O presidente do Senado, José Sarney (PMDB-AP), reclamou nesta quarta-feira (2) das medidas provisórias no Congresso que "emperram" os trabalhos do Legislativo. Ao afirmar que as MPs se transformaram em "armadilha que perturba o funcionamento das instituições", Sarney defendeu mudanças na tramitação dessas matérias na Câmara e no Senado.

Ao lado da presidente Dilma Rousseff, em cerimônia de abertura dos trabalhos do Legislativo, ele definiu como "uma das nossas tarefas mais urgentes" aprovar projeto de reforma das MPs –que já passou pelo Senado e aguarda votação na Câmara.

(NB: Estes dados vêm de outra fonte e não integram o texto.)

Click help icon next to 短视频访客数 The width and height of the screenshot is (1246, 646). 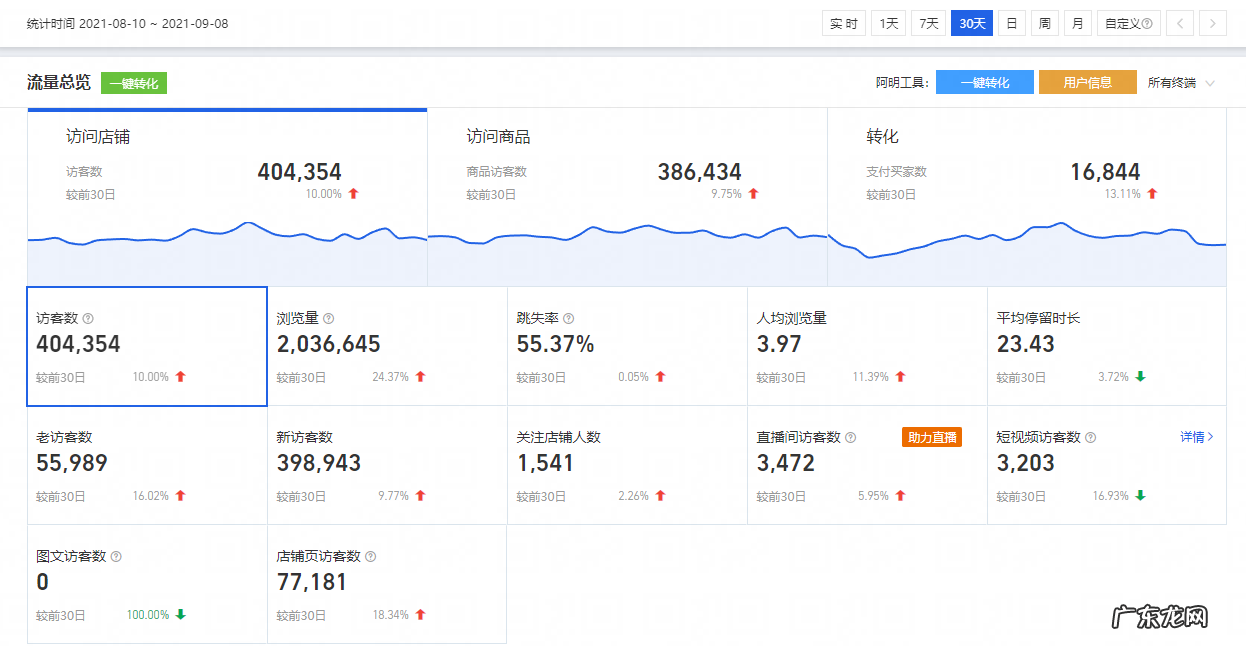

"Devemos reconhecer o que a Constituição fez de errado: incorporou ao Congresso funções executivas e ao Executivo funções do Legislativo. Vamos recuperar as nossas funções", declarou o senador do Amapá.

No atual modelo, o Poder Executivo tem competência para editar MPs sempre que achar necessário, embora a Constituição Federal determine que sejam relacionadas a temas "urgentes e relevantes". As medidas trancam as pautas de votações da Câmara e do Senado, o que na opinião de Sarney impede que o Legislativo resolva problemas essenciais ao país.

Reformas

No discurso na abertura do Ano Legislativo do Congresso, Sarney também defendeu a aprovação das reformas política, eleitoral e do Poder Judiciário.

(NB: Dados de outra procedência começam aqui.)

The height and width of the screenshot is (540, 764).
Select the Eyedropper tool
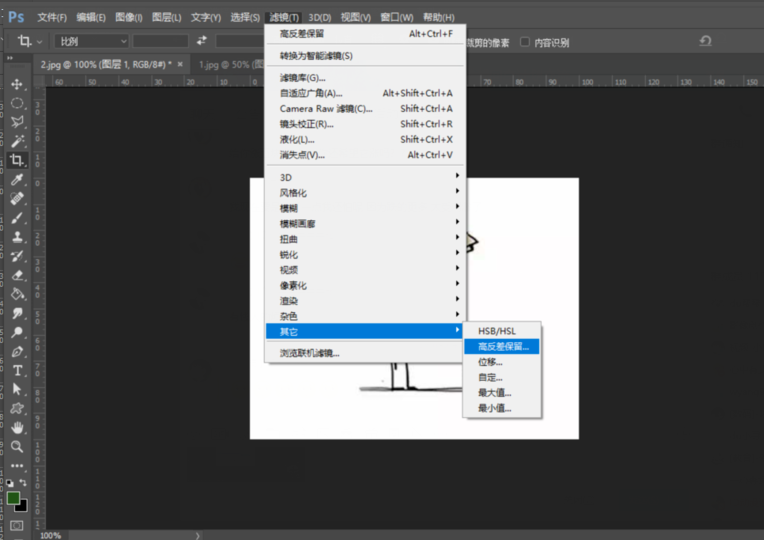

"Não podemos protelar a reforma do sistema eleitoral, com o fim do voto proporcional, responsável pela desintegração dos partidos e que impede a formação dos homens públicos, dos programas e das idéias."

Num afago à presidente, Sarney disse que o Congresso vai se empenhar na erradicação da pobreza e da miséria do país –bandeira do governo petista.

Fiel aliado, o senador afirmou que Dilma será sempre recebida de "braços abertos" no Congresso –no momento, agradecia sua presença na abertura dos trabalhos legislativos de 2011.

"A presidente Dilma traz grande experiência política e administrativa. Quem convive com ela sabe de sua dedicação ao serviço público. A opinião pública do Brasil hoje confirma, com sua aprovação, o acerto do seu trabalho nesse primeiro período do seu governo e o acerto de sua escolha."

Sarney também fez uma homenagem ao presidente do STF (Supremo Tribunal Federal), Cezar Peluso, presente na abertura do Ano Legislativo.

O peemedebista disse que "não existe democracia sem Justiça". Por isso, disse que o Legislativo vai se dedicar na aprovação das reformas política e eleitoral para evitar a "judicialização" da política.

"Sempre tivemos o cuidado de exercer a harmonia dos Poderes. Nunca atritamos com os Poderes Executivo e Judiciário. É característica do Legislativo. Mas temos o dever de agir com independência que nos exige a Constituição."